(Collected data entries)
- Opening Delimiter -

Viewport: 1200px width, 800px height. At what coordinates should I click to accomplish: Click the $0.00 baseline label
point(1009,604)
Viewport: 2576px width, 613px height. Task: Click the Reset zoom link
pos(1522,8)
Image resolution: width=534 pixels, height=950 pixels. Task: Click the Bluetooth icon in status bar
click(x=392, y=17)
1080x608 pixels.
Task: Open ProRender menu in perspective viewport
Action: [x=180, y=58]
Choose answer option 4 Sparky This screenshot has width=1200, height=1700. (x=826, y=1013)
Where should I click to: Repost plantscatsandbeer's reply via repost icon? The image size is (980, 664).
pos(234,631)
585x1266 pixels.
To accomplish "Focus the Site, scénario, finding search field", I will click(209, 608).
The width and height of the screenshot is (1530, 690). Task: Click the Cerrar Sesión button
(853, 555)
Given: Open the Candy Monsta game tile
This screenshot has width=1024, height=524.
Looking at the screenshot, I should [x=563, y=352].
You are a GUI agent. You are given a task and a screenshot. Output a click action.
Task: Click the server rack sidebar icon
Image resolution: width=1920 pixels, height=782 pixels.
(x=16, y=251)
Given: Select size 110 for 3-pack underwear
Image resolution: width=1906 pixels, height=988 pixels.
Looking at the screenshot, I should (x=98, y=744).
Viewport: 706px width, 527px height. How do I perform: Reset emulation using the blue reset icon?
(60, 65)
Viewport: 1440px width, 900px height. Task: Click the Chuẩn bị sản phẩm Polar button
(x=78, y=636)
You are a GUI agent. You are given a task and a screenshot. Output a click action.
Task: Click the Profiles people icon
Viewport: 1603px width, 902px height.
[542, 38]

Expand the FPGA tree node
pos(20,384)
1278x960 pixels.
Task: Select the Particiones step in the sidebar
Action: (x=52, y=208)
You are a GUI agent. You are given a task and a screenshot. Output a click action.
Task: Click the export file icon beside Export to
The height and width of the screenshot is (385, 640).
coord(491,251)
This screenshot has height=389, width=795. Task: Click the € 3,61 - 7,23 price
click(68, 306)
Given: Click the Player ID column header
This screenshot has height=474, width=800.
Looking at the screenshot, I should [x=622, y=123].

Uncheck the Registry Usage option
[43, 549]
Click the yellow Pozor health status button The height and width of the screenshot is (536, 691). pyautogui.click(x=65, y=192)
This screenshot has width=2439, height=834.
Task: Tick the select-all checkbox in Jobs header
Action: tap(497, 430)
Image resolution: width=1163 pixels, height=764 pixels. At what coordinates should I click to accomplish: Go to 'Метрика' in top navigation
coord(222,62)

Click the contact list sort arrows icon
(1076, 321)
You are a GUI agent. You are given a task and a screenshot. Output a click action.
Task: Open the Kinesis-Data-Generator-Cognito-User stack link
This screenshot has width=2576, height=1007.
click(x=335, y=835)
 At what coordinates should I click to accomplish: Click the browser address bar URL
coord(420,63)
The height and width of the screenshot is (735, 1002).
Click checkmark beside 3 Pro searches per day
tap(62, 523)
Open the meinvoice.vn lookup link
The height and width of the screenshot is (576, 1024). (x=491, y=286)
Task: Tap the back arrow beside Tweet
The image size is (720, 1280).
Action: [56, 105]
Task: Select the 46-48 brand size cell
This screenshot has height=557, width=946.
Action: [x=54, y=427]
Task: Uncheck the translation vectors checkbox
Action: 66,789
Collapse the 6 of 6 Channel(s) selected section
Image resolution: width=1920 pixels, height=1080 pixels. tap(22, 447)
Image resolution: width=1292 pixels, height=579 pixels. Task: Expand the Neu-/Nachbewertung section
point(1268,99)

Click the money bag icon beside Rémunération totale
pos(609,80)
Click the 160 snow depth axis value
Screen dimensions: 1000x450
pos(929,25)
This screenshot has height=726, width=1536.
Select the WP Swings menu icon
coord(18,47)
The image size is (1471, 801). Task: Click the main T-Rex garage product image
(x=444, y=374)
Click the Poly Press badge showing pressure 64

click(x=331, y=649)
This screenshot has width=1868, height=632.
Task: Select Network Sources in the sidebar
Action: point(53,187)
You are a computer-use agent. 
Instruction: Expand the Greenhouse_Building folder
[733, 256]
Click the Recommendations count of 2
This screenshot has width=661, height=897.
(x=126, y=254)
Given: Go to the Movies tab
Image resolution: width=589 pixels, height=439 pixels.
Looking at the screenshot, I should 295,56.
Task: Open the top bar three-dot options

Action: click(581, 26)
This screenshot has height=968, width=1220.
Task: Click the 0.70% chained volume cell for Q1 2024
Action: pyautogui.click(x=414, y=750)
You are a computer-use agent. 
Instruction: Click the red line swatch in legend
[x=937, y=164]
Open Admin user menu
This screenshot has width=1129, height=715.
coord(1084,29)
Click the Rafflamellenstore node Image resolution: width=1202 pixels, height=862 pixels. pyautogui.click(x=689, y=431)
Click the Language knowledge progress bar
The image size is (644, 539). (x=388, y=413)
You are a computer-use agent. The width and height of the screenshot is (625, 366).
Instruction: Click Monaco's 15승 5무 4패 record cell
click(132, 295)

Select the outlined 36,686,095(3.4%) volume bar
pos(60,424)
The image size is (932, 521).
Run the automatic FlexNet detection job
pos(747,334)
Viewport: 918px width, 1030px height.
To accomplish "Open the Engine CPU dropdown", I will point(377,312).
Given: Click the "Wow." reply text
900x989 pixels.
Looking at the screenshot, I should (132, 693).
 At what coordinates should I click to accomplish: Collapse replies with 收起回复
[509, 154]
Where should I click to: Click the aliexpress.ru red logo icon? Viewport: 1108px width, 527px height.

- Closing Delimiter -

■ **Assignment**:
Search the data above for the string "will". Report every line where it is found.

■ **Task answer**:
To accomplish "Focus the Site, scénario, finding search field", I will click(209, 608).
To accomplish "Open the Engine CPU dropdown", I will point(377,312).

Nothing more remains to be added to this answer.